Celebrating
CRAFTSMANSHIP
Bespoke suits rubbed shoulders with antique timepieces at Huntsman’s Savile Row home on Monday night, at a dinner hosted by Huntsman and Sotheby’s.
Bespoke suits rubbed shoulders with antique timepieces at Huntsman’s Savile Row home on Monday night, at a dinner hosted by Huntsman and Sotheby’s chairman Harry Dalmeny to mark the auction house’s sale of rare English watches, called “Celebration of the English Watch Part II: John Harrison’s Enduring Discovery.” (Harrison was an 18th Century watchmaker, who had devised a way of measuring longitude while at sea, and whose work went on to be highly influential in watchmaking.)
The auction, which takes place July 7, spotlights watches that span 500 years of British history, such as a Thomas Howes silver pocket watch that dates from around 1635, and a George Goodman gold watch that’s etched with an enamel portrait of poet Alexander Pope, made in 1779.
A number of watches that are part of the auction were on display during the dinner, with Daryn Schnipper, Senior Vice president and Chairman of Sotheby’s International Watch Division and Benoît Colson, Associate Specialist for watches at Sotheby’s, both on hand to explain the watches’ significance.

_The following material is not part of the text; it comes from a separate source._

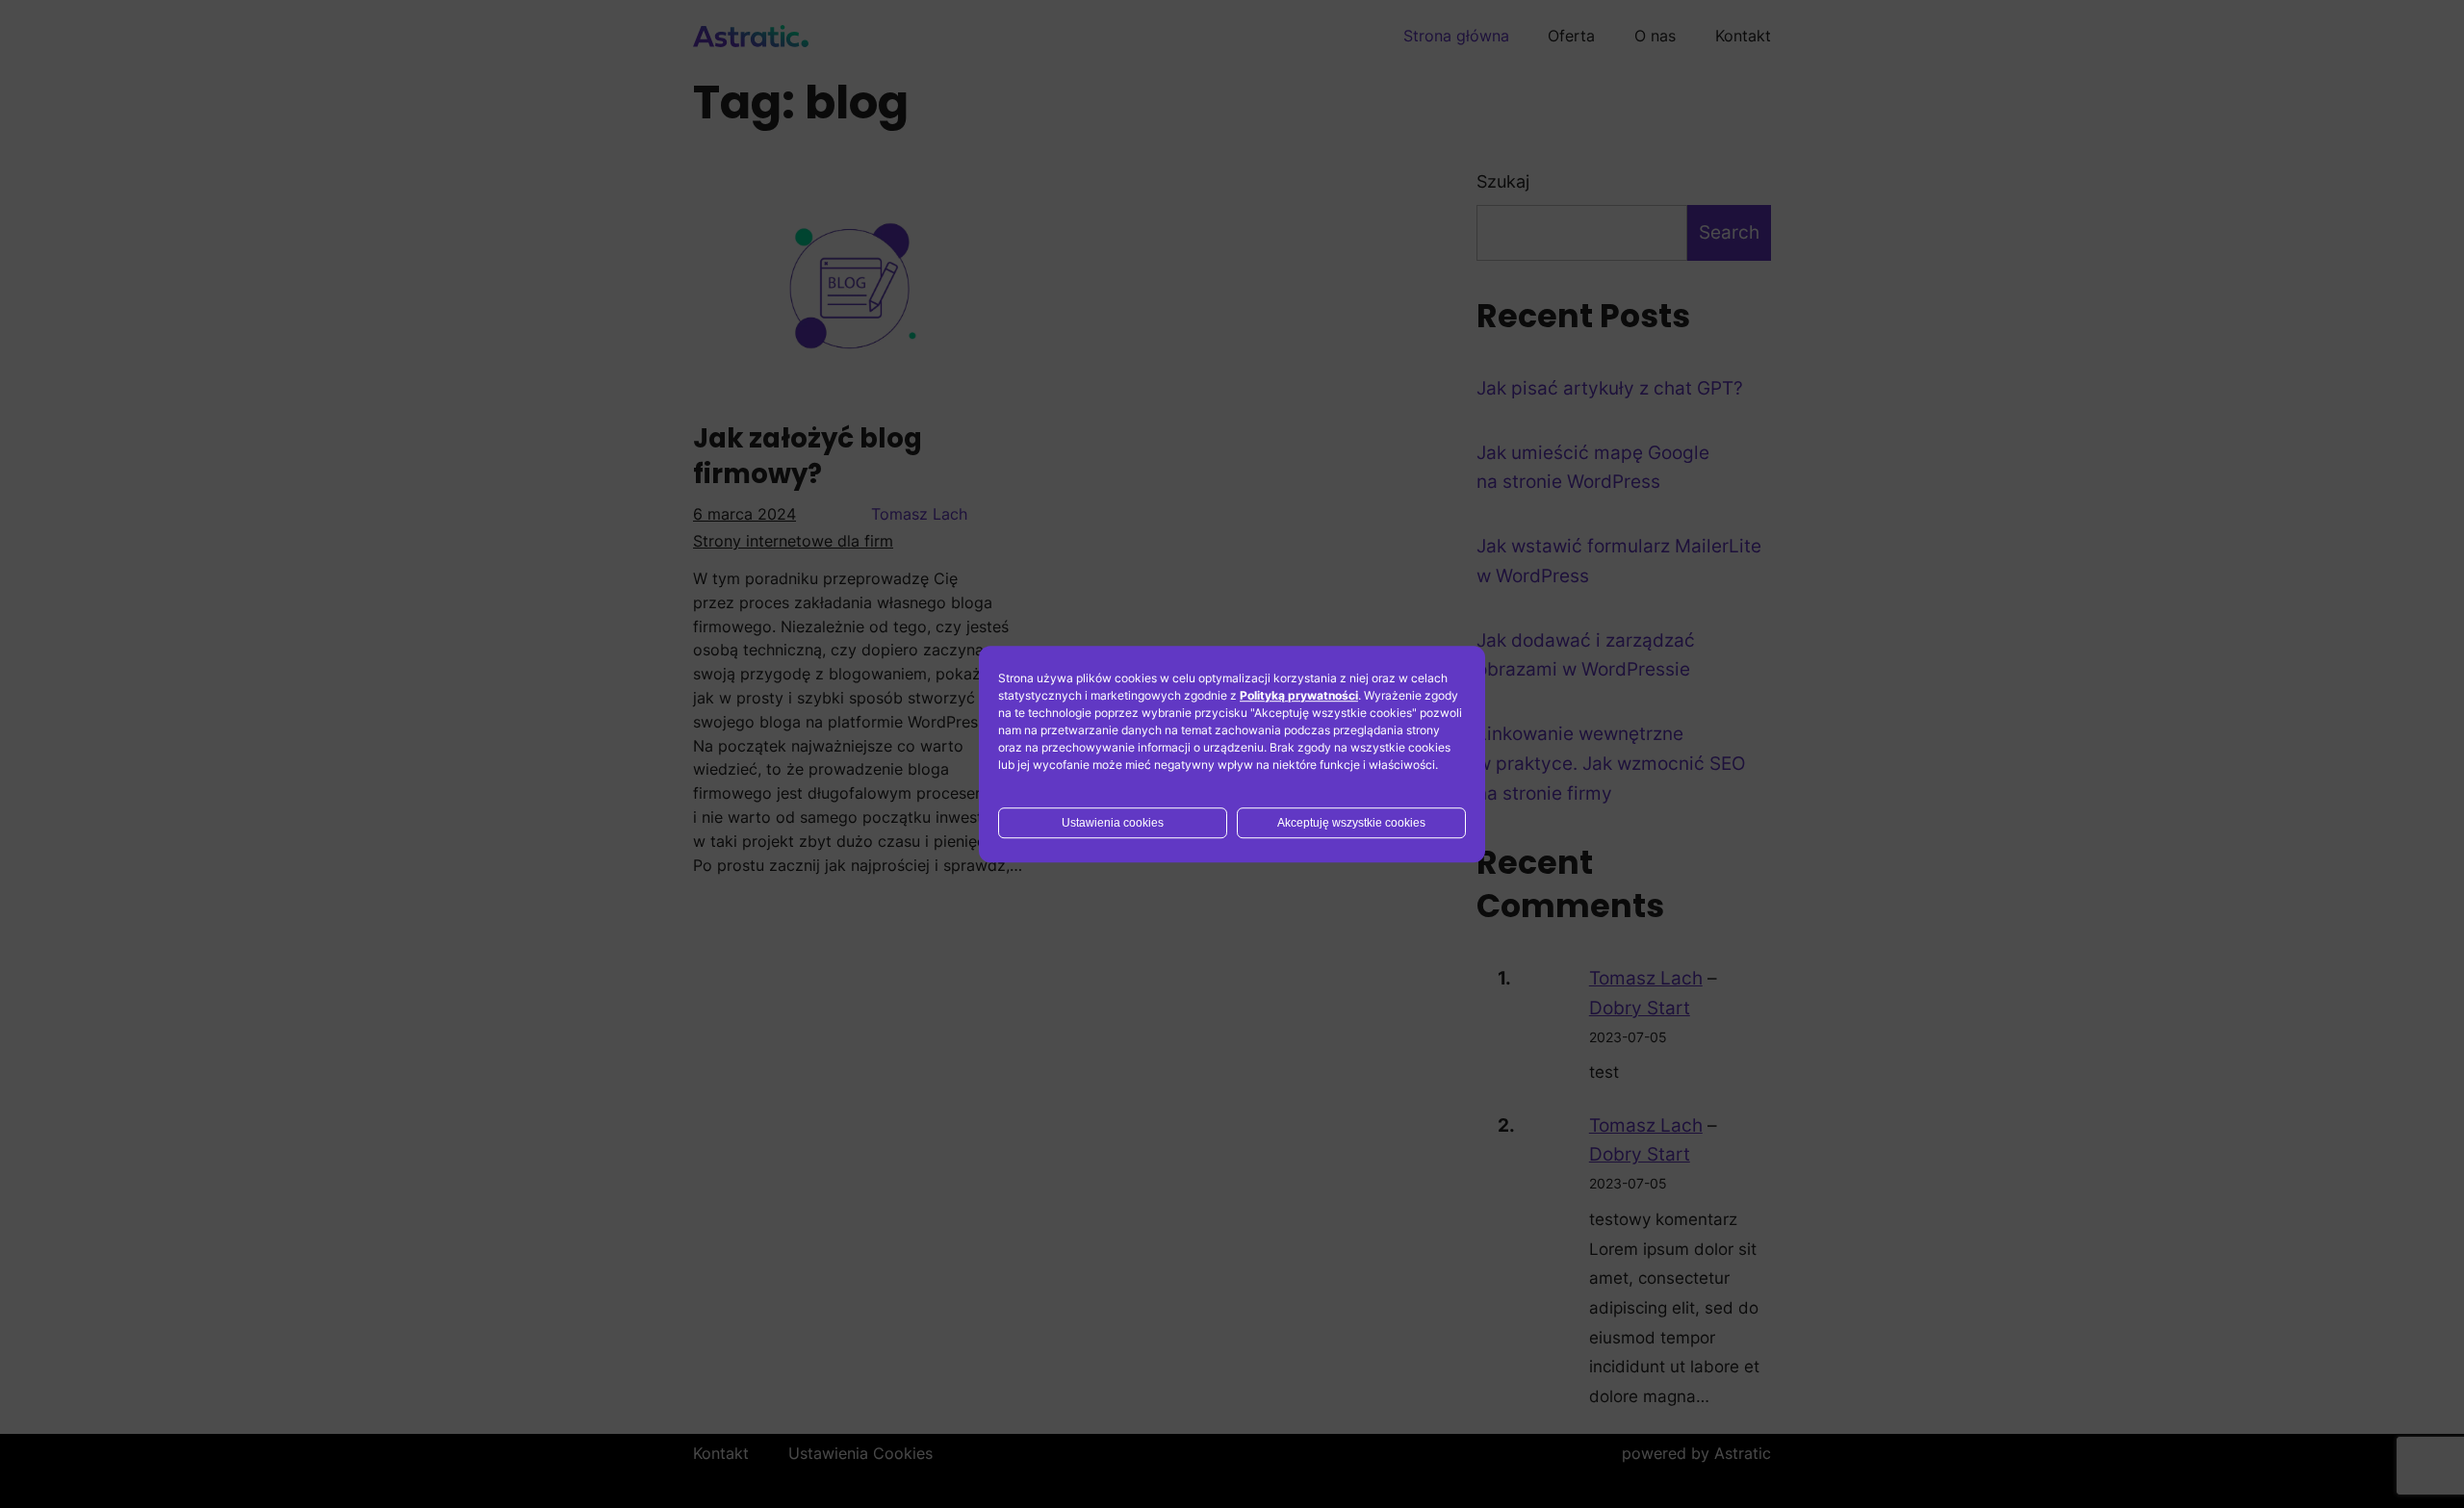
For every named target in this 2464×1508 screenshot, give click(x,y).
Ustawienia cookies (1113, 823)
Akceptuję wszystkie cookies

Guests sat down to dinner at a table in the club room of the Savile Row tailor’s, amid select pieces from Huntsman’s archive and current collections. On display was a mink coat made by Huntsman in the 1927, along with the house’s hero piece for Autumn 2016, its Machir tweed sports coat. And guests also got a preview of Huntsman’s collaboration with men’s style magazine The Rake, which has resulted in an “urban tweed jacket,” made in a bespoke navy tweed by the Islay Woollen Mill.
Among the guests were Wei Koh, founder of The Rake and watch magazine Revolution, Huntsman’s Chairman Pierre Lagrange, and the house’s CEO Philippe Brenninkmeijer. With pocket watches – and some more modern timepieces from Sotheby’s upcoming Important Watches auction in Geneva in November – as centrepieces on the tables, guests dined on slow cooked beef fillet with baby spinach, with a salted caramel torte for pudding.
As for wines, guests sipped Ruinart Blanc de Blancs, Chablis 1er Cru Les Fourneaux, and Chateau Le Crock Saint-Estephe.
The supper went on until past midnight, with guests taking the opportunity to show off their own watches, too. The party was particularly enchanted with one guest’s Bremont watch, which was made with parts from a World War II Spitfire jet, which had shot down five enemy planes during the Battle of Britain.